Mr PORTER (PearceMinister for Social Services) (14:14): I thank the member for her question. Supporting hardworking Australians was the subject of an announcement by the Prime Minister, the education minister and me today. How families fare depends, of course, on their ability in the long run to engage in the workforce and employment. The reforms we have announced today absolutely maximise the opportunities for individuals to engage in the workforce and to improve their and their family's circumstances. For instance, a single-parent family with an income of $50,000 and two children in long day care for two days, which costs $100 a day, will be $1,400 better off under the reforms that we announced. That same family, if they were using family day care for three days, will be $2½ thousand better off.

The reforms we have announced today, as the Prime Minister has noted, will benefit one million hardworking Australians—the biggest reforms to child care in a generation. The greatest benefit will go to hardworking families with the lowest incomes. Families under $65,000 will see childcare costs at only $15 a day, representing an 85 per cent subsidy to child care. Ninety thousand families will benefit from the abolition of the rebate cap, and 40,000 families will benefit from an increase in the rebate cap to $10,000. Reforms will put downward pressure on the cost of child care, which was inflated under members opposite.

Reforms are estimated to increase the involvement of 230,000 Australians in the workforce.
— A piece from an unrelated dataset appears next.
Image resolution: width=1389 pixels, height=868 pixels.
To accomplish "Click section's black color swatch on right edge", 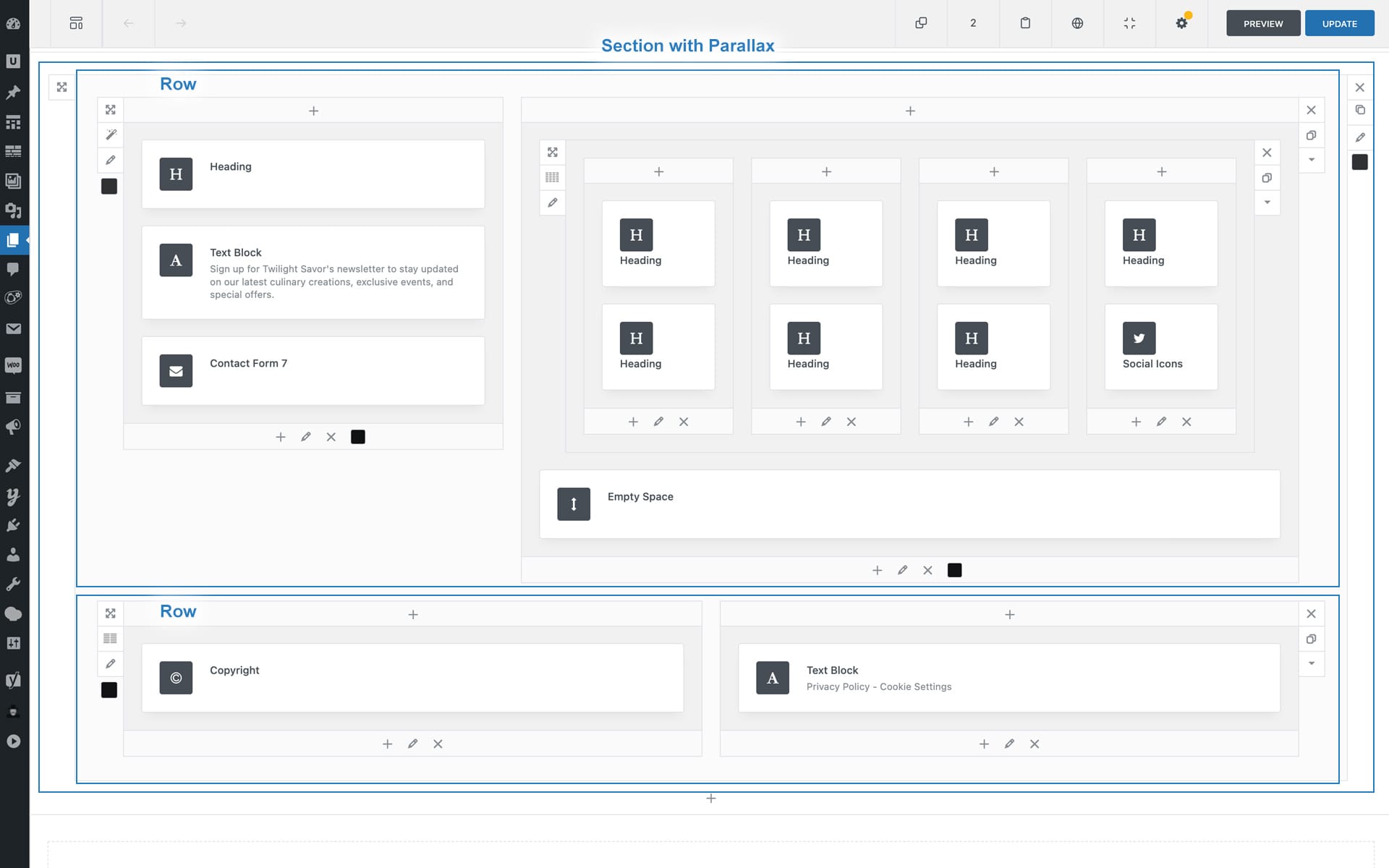I will pos(1359,162).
At the same time, there is a $20 increase to all families receiving, per fortnight, FTBA. Ninety-six thousand families will benefit from two extra weeks paid paternity leave and up to an extra $1,300 after the birth of their child. All of this is achieved by closing down end-of-year supplements—the greatest reforms to child care in a generation achieved by closing down end-of-year supplements, a $20 increase a fortnight by ending supplements and more paid parental leave for the lowest income earners in Australia because we are able to reform the family tax benefit system.

I was asked whether or not there were any alternative policies. This is the biggest reform to child care in a generation, child care whose prices were inflated, under members opposite, over six years. Yes, there is an alternative option. After four years in opposition to think about this and devise an alternative plan, the member for Adelaide announced the alternative plan for child care: a national consultation. Well, you can hear the sighs of relief from parents at the doors of child care as we sit here today. A national consultation with child development experts and academics— (Time expired)

Mr Fletcher interjecting

The SPEAKER: The Minister for Urban Infrastructure is warned.